+++ Materials provided +++

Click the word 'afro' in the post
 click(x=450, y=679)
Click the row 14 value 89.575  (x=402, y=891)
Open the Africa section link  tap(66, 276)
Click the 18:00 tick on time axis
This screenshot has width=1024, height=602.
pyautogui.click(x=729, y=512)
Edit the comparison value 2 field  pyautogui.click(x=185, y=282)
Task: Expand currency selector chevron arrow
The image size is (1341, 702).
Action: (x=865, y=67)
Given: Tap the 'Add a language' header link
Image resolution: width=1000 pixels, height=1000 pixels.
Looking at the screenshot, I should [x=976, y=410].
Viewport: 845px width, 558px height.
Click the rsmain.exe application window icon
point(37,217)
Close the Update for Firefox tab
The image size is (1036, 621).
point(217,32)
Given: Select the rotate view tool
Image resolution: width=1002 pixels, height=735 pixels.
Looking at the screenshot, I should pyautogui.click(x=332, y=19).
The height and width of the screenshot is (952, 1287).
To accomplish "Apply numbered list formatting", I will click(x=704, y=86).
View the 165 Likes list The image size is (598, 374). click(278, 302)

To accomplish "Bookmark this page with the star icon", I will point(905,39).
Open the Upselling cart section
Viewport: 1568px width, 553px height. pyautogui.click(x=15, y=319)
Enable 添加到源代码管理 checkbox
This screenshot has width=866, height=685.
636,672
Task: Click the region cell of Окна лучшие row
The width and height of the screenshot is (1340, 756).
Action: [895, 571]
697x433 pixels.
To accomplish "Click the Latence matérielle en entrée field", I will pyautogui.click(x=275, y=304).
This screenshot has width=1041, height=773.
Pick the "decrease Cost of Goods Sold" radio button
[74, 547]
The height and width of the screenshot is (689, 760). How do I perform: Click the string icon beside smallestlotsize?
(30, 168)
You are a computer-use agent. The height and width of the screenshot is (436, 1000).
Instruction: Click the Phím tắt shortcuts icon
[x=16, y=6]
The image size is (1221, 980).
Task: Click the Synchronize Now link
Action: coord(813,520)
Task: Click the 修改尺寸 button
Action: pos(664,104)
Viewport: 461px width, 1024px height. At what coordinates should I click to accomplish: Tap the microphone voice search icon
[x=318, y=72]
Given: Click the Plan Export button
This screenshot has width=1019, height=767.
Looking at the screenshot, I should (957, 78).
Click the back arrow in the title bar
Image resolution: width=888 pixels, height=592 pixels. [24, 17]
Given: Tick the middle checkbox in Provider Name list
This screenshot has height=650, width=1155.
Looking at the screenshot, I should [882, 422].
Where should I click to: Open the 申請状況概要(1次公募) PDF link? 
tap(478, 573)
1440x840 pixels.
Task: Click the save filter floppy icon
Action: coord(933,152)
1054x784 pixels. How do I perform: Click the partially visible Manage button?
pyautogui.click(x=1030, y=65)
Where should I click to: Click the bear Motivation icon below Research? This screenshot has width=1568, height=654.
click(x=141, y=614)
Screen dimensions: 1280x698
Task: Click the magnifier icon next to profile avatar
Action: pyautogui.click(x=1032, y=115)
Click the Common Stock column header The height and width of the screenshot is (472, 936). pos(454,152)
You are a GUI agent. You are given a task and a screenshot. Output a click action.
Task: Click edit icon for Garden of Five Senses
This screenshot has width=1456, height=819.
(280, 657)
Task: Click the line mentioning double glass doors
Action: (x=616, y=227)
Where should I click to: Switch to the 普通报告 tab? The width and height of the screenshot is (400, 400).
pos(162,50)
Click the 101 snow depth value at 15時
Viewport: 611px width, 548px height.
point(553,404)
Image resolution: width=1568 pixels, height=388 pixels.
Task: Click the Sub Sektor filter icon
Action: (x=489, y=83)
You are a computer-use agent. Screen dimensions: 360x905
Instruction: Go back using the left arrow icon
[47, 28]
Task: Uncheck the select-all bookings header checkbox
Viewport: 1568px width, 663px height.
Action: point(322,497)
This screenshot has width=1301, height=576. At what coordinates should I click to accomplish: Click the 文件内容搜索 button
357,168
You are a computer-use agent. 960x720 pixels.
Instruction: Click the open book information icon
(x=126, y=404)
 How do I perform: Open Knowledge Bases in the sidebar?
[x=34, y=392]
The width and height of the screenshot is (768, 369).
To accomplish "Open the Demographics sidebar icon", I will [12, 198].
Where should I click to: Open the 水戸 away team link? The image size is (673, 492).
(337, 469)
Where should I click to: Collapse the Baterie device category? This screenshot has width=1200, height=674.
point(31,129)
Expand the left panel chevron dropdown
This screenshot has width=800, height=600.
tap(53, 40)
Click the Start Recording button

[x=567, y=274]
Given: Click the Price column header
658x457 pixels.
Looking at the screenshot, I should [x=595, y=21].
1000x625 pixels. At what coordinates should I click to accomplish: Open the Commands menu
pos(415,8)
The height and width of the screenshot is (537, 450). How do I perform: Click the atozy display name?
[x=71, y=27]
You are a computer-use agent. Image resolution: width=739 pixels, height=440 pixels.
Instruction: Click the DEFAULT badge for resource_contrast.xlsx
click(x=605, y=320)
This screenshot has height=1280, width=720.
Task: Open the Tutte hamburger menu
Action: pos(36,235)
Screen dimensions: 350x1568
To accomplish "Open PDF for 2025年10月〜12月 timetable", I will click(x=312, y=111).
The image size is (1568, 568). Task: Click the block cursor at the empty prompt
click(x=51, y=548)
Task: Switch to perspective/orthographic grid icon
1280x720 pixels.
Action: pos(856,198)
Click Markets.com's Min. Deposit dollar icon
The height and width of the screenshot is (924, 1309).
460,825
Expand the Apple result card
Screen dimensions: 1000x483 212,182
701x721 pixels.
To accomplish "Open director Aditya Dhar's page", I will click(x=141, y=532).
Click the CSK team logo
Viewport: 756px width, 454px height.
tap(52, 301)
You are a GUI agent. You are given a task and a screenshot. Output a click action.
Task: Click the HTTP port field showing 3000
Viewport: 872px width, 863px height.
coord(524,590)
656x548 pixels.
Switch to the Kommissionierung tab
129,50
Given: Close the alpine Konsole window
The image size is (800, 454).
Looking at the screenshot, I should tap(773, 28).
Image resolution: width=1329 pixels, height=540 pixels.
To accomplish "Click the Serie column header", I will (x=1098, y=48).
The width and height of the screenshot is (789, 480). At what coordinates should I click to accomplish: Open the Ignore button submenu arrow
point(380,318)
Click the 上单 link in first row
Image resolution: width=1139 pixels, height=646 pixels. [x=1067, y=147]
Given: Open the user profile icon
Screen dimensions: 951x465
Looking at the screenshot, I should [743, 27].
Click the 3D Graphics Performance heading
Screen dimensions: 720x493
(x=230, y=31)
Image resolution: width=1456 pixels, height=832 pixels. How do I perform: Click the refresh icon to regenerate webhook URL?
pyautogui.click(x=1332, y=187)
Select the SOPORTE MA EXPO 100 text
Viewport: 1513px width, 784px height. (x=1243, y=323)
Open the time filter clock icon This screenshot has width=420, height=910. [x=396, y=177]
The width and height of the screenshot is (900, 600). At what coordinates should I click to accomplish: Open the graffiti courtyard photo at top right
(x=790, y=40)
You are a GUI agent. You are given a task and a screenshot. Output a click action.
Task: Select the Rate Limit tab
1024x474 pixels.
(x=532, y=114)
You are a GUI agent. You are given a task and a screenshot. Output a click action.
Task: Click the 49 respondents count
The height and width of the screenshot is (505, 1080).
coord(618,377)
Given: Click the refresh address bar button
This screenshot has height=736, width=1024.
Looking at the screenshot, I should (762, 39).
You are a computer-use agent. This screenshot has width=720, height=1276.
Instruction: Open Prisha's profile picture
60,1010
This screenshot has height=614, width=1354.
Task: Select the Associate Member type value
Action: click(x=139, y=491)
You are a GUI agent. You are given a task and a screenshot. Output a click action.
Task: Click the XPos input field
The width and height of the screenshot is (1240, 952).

+++

Please give back the records exactly as written, beginning at the first line and including the line that holds "Given: Click the Plan Export button" as the last.

== Exercise output ==
Click the word 'afro' in the post
 click(x=450, y=679)
Click the row 14 value 89.575  (x=402, y=891)
Open the Africa section link  tap(66, 276)
Click the 18:00 tick on time axis
This screenshot has width=1024, height=602.
pyautogui.click(x=729, y=512)
Edit the comparison value 2 field  pyautogui.click(x=185, y=282)
Task: Expand currency selector chevron arrow
The image size is (1341, 702).
Action: (x=865, y=67)
Given: Tap the 'Add a language' header link
Image resolution: width=1000 pixels, height=1000 pixels.
Looking at the screenshot, I should [x=976, y=410].
Viewport: 845px width, 558px height.
Click the rsmain.exe application window icon
point(37,217)
Close the Update for Firefox tab
The image size is (1036, 621).
point(217,32)
Given: Select the rotate view tool
Image resolution: width=1002 pixels, height=735 pixels.
Looking at the screenshot, I should pyautogui.click(x=332, y=19).
The height and width of the screenshot is (952, 1287).
To accomplish "Apply numbered list formatting", I will click(x=704, y=86).
View the 165 Likes list The image size is (598, 374). click(278, 302)

To accomplish "Bookmark this page with the star icon", I will point(905,39).
Open the Upselling cart section
Viewport: 1568px width, 553px height. pyautogui.click(x=15, y=319)
Enable 添加到源代码管理 checkbox
This screenshot has width=866, height=685.
636,672
Task: Click the region cell of Окна лучшие row
The width and height of the screenshot is (1340, 756).
Action: [895, 571]
697x433 pixels.
To accomplish "Click the Latence matérielle en entrée field", I will pyautogui.click(x=275, y=304).
This screenshot has width=1041, height=773.
Pick the "decrease Cost of Goods Sold" radio button
[74, 547]
The height and width of the screenshot is (689, 760). How do I perform: Click the string icon beside smallestlotsize?
(30, 168)
You are a computer-use agent. The height and width of the screenshot is (436, 1000).
Instruction: Click the Phím tắt shortcuts icon
[x=16, y=6]
The image size is (1221, 980).
Task: Click the Synchronize Now link
Action: coord(813,520)
Task: Click the 修改尺寸 button
Action: pos(664,104)
Viewport: 461px width, 1024px height. At what coordinates should I click to accomplish: Tap the microphone voice search icon
[x=318, y=72]
Given: Click the Plan Export button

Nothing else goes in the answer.